Let’s look on the bright side.
Donald J. Trump is the next president of the United States. His stunning victory over Hillary Clinton came after he had first crushed the Republican Party establishment, steamrollering all the candidates it put forward and defeating party leaders’ concerted efforts to deny him the nomination as he rolled up victory after victory in that party’s primaries.
But Trump did more than that. He also, along with Vermont Sen. Bernie Sanders, smashed the Democratic Party establishment too.

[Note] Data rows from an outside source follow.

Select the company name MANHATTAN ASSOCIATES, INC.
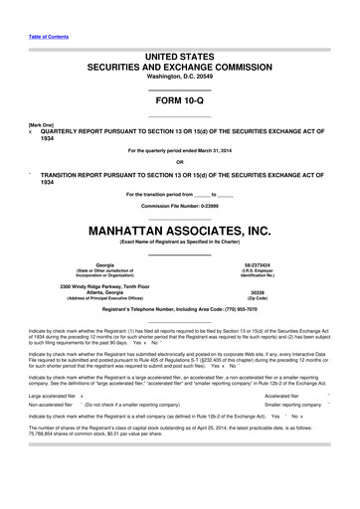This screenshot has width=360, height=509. point(179,231)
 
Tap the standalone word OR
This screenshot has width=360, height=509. point(179,162)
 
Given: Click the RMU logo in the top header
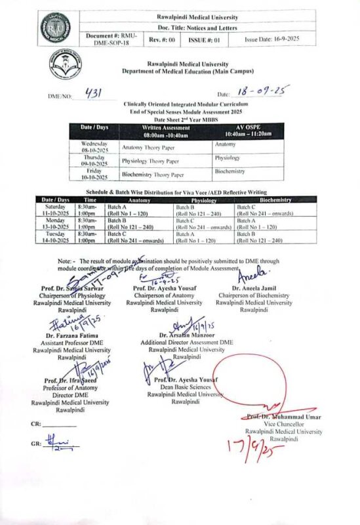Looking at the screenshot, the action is [x=61, y=28].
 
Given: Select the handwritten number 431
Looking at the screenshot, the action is [x=97, y=93].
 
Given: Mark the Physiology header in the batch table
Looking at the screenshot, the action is [x=204, y=200].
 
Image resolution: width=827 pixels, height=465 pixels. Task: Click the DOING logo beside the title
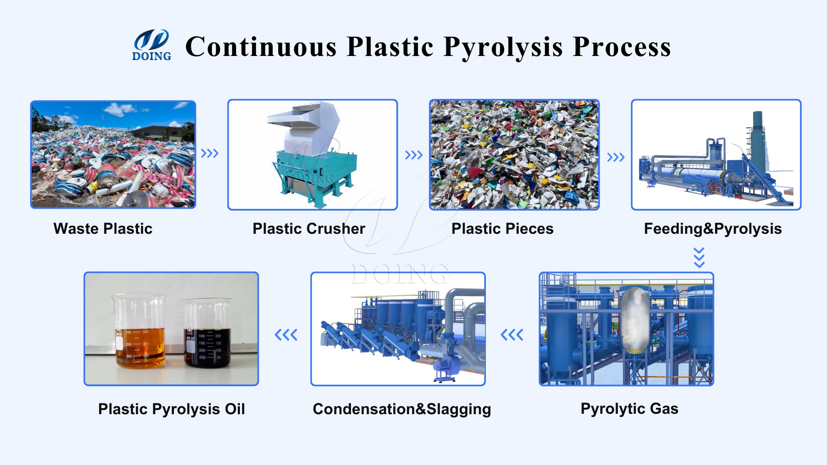tap(151, 45)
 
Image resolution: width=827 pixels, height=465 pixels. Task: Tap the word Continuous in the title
tap(261, 46)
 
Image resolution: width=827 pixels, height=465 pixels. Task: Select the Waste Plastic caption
tap(103, 229)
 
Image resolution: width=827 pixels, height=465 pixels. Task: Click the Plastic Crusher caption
tap(309, 229)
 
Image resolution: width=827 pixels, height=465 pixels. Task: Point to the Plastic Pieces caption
tap(502, 229)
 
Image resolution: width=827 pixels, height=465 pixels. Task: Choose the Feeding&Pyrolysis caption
tap(712, 229)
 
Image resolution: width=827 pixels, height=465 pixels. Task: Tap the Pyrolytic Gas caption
tap(629, 409)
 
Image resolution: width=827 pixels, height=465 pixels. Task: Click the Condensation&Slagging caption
tap(401, 409)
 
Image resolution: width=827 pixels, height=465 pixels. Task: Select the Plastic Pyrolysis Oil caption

Trump’s win in traditionally Democratic strongholds like New Hampshire, Pennsylvania and Wisconsin, and his near win in Minnesota, not to mention his victories and near wins in states like Florida, Ohio, Michigan, North Carolina and Virginia, all a result of the Democratic Party’s failure to energize its critical base in black and Latino communities, have exposed the total bankruptcy of a party whose leadership long ago abandoned the poor, the working class, African Americans, Latinos and organized labor, working on a now thoroughly discredited assumption that it would automatically win those votes anyhow because those “little people” would have no place to turn but to the Democrats.
The Democratic Party establishment this election cycle threw any shred of principle to the wind in orchestrating the nomination of Hillary Clinton, surely the most disliked candidate to run on a major party ticket in history. The party did this knowing that it was promoting a candidate who had a tin ear for the issues of ordinary people, who was demonstrably corrupt and dismissive of laws and ethical standards, and who was actually under investigation by the FBI the whole time she was running in the primaries.
We know, thanks to principled Democratic Party leaders who quit like Hawaii Rep. Tulsi Gabbard, the vice chair of the Democratic National Committee, and to emails leaked by Wikileaks, that the DNC worked assiduously throughout the primary season to undermine Bernie Sanders’ insurgent primary campaign. The DNC and the Clinton campaign — actually facets of the same malignant organization — did this by scheduling early debates at times, like during the Superbowl, when few people would be paying attention, by working with corrupt mainstream journalists to plant hit pieces on Sanders, resorting to cheap red-baiting, lying about his history of civil rights activism, and questioning his mental abilities, and even resorting to voter suppression — usually a tactic favored more by Republican Party operatives.